My belov'd Freaky Trigger editor will smile a bit at this, no doubt, in that Mr. Montgomery was a coworker of his for a while, except he didn't really know him or meet him while he was around. Go figure. (Roy worked in a different shop, is why - Pedantic Ed.)
New Zealand has more wonderfully intriguing musicians off somewhere in the netherworld doing worthy things than I can count, really. Quite why I don't know, but let's just call it what happens when Scotland goes to the other end of the world and hunkers down. Montgomery's own career has danced constantly on the fringe of fringes, first with the Pin Group doing obscuro-cool postpunk, then Dadamah's heavy-duty abstractions, nowadays his solo work as well as being part of Dissolve. He has a great non-singing singing voice, but often he simply concentrates on the instrumental side of things, as with this disc here.
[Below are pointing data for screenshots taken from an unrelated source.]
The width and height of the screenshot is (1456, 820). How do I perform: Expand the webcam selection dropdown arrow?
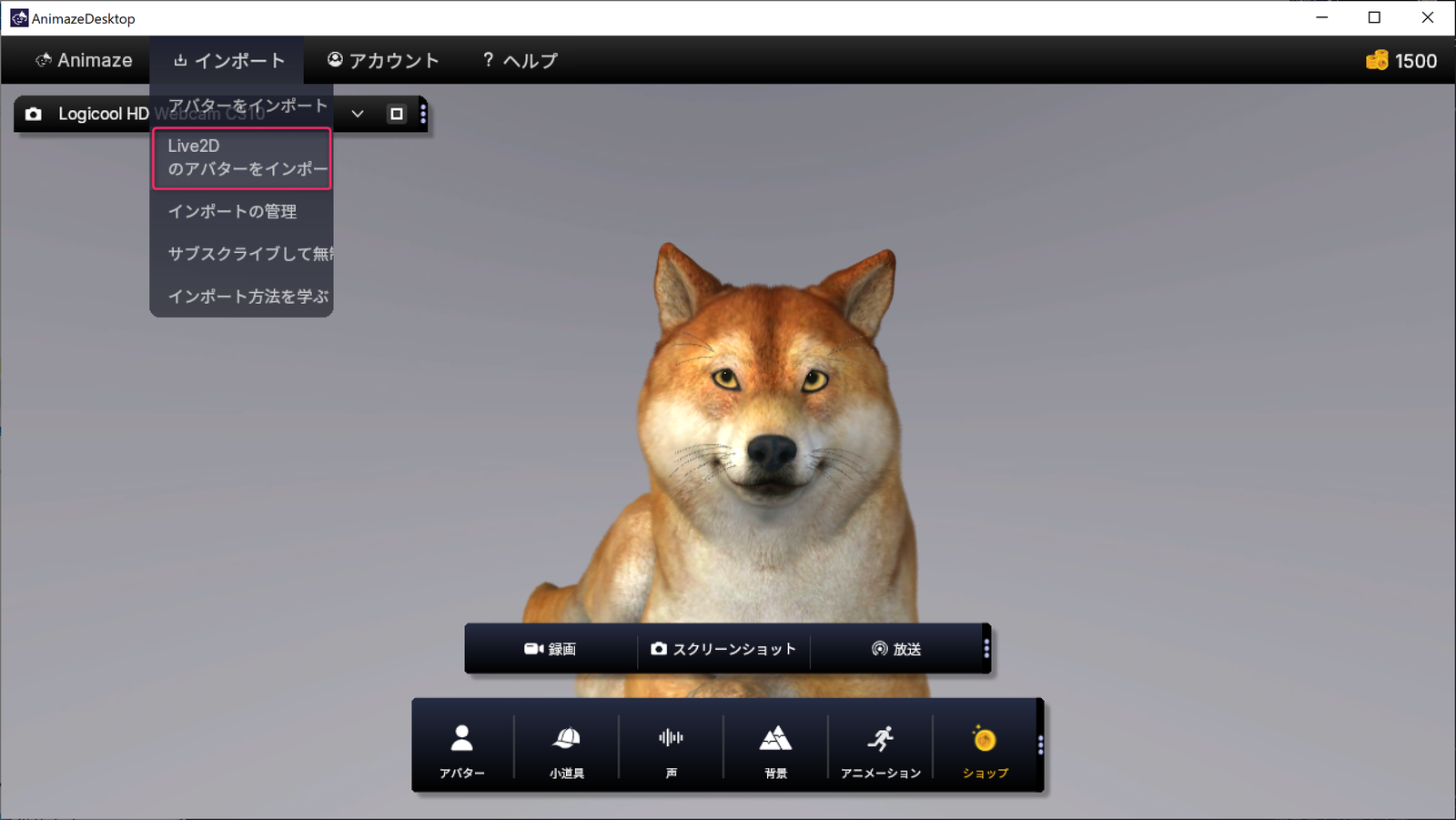point(358,114)

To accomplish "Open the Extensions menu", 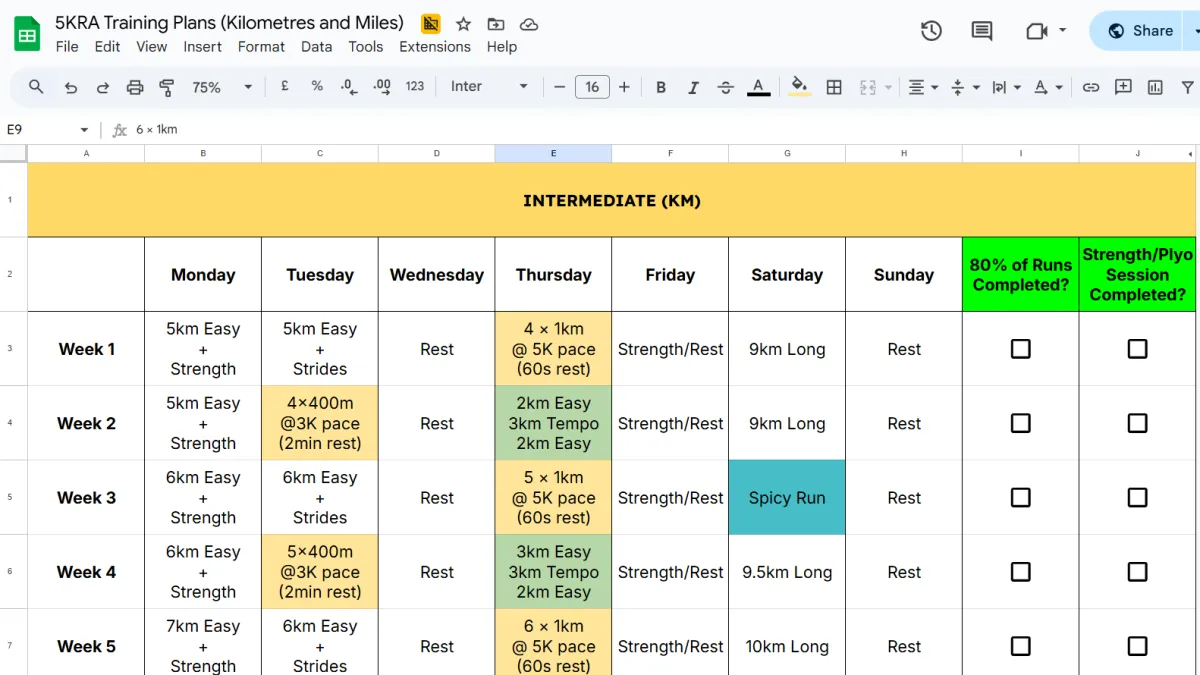I will (x=434, y=47).
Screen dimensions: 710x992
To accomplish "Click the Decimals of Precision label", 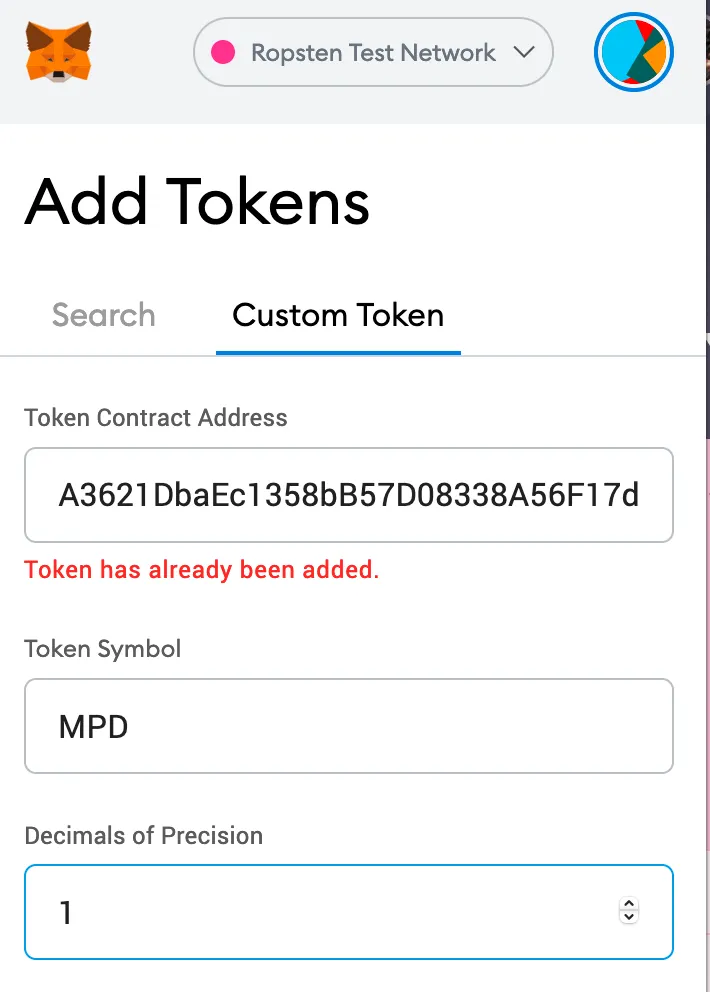I will point(144,836).
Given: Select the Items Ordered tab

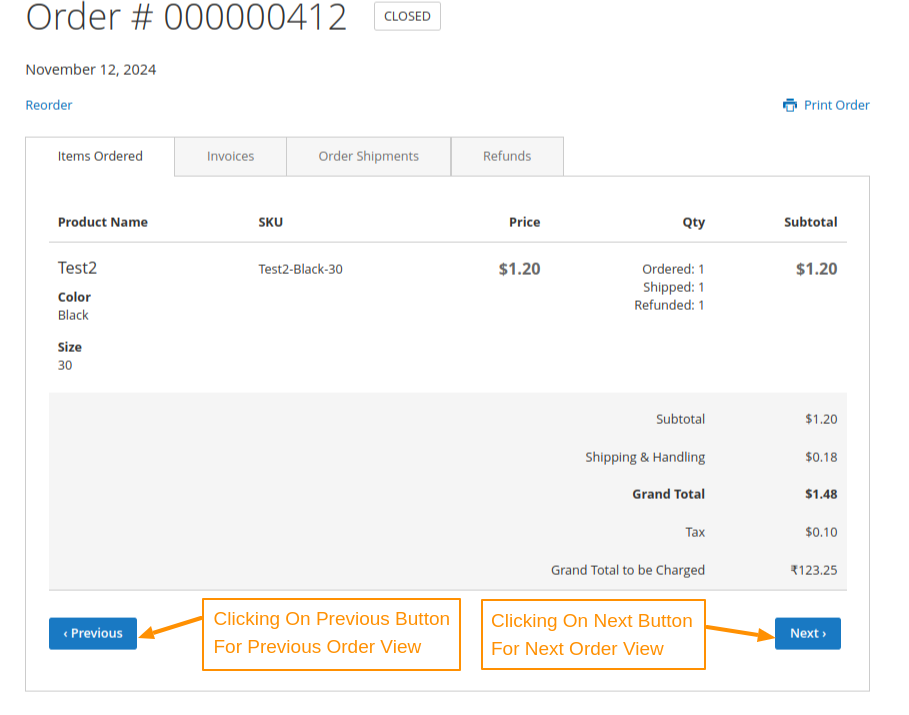Looking at the screenshot, I should [99, 156].
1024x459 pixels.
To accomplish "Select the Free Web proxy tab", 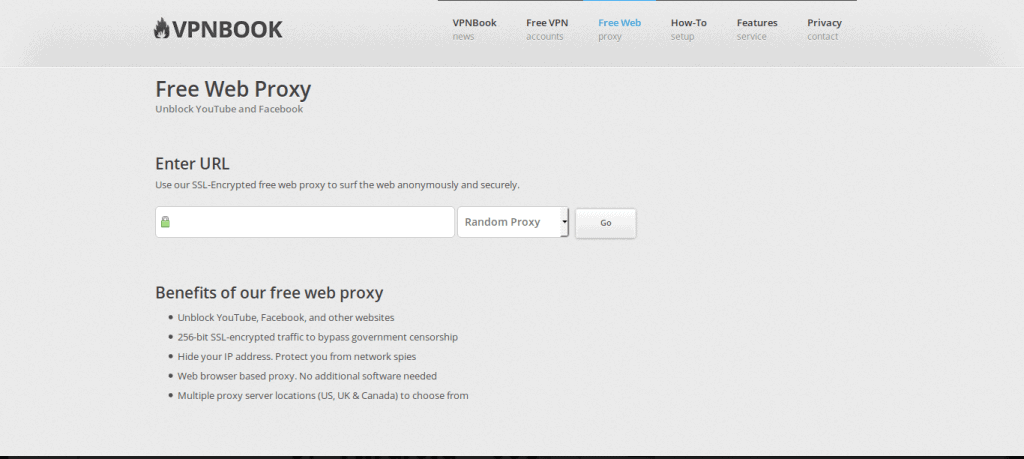I will coord(619,29).
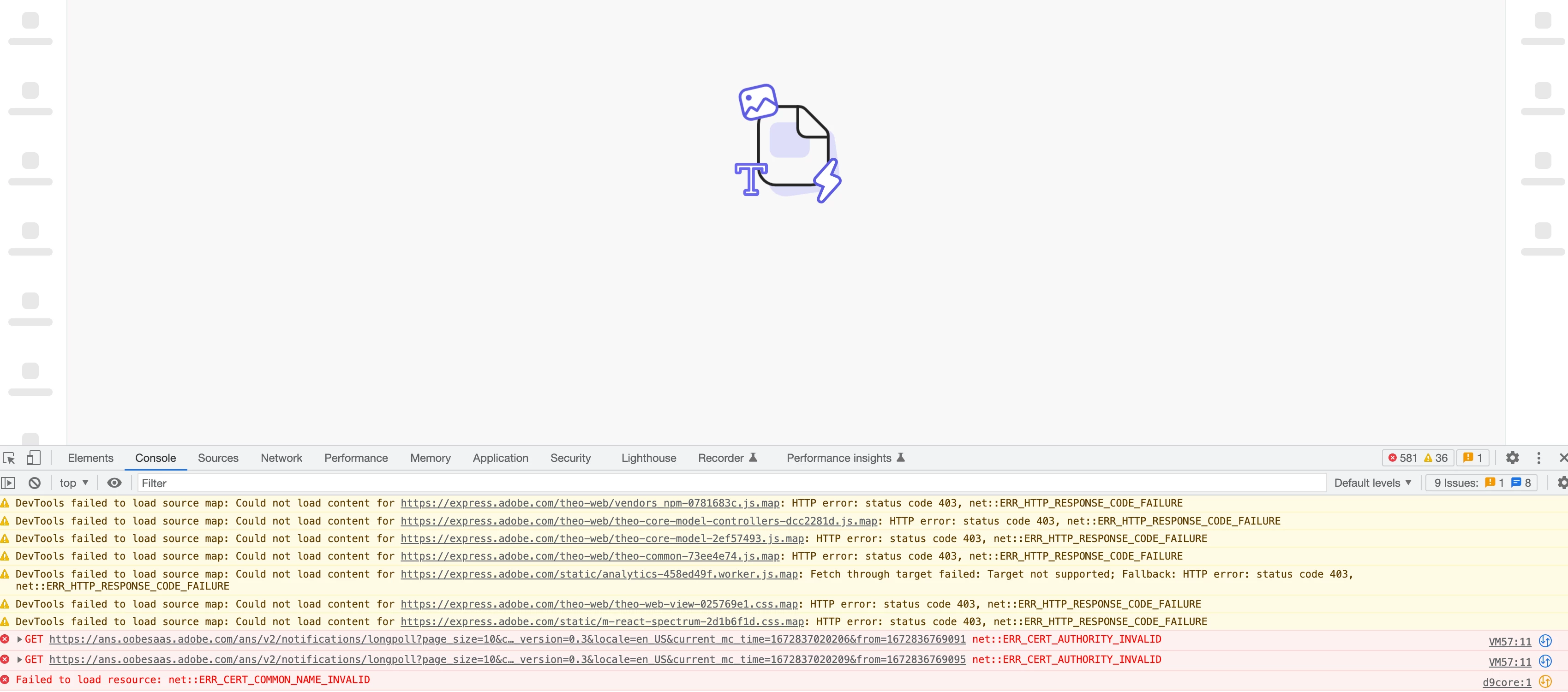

It isn't his most personal statement, actually -- Temple IV, dedicated in part to the woman he lived with for years who died of cancer, is so pure and anguished at points that you can't believe instrumental electric guitar could carry it all alone, and yet it does. But Scenes is the one I first stumbled across by sheer chance, a 99 cent used bin buy identified by my old roommate Jake who insisted I buy it right then and there, and a good thing he did too.
Recorded straight into four-track but as big as all outdoors, this disc. The South Island itself is the less populated and somewhat more 'wild' of the two major New Zealand islands, and while it's the song titles helping set the mood more concretely -- "Rainshadow near Christchurch," "Winding it out in the High Country," "The Road to Diamond Harbour" -- everything still, as with just about anything taken out of the immediate context still worth its salt, flowers and shades beautifully, heartbreakingly on its own. Melancholia, if melancholia it is, was never so perfectly unencumbered by distracting language and encapsulated in the flow. When you feel the low tones and distant echoing squalls at one point and realize the song is called "Twilight Conversation," everything makes a perfect sort of sense.
Sometimes things are quietly amusing and nice, like the lazy semi-blues stroll of "The Barracuda Sequence." But you think of "Escape Velocity" and the way the guitars sound like they're heading high, off, to a open formless heaven of space, and it's more than nice. It's heart-gripping.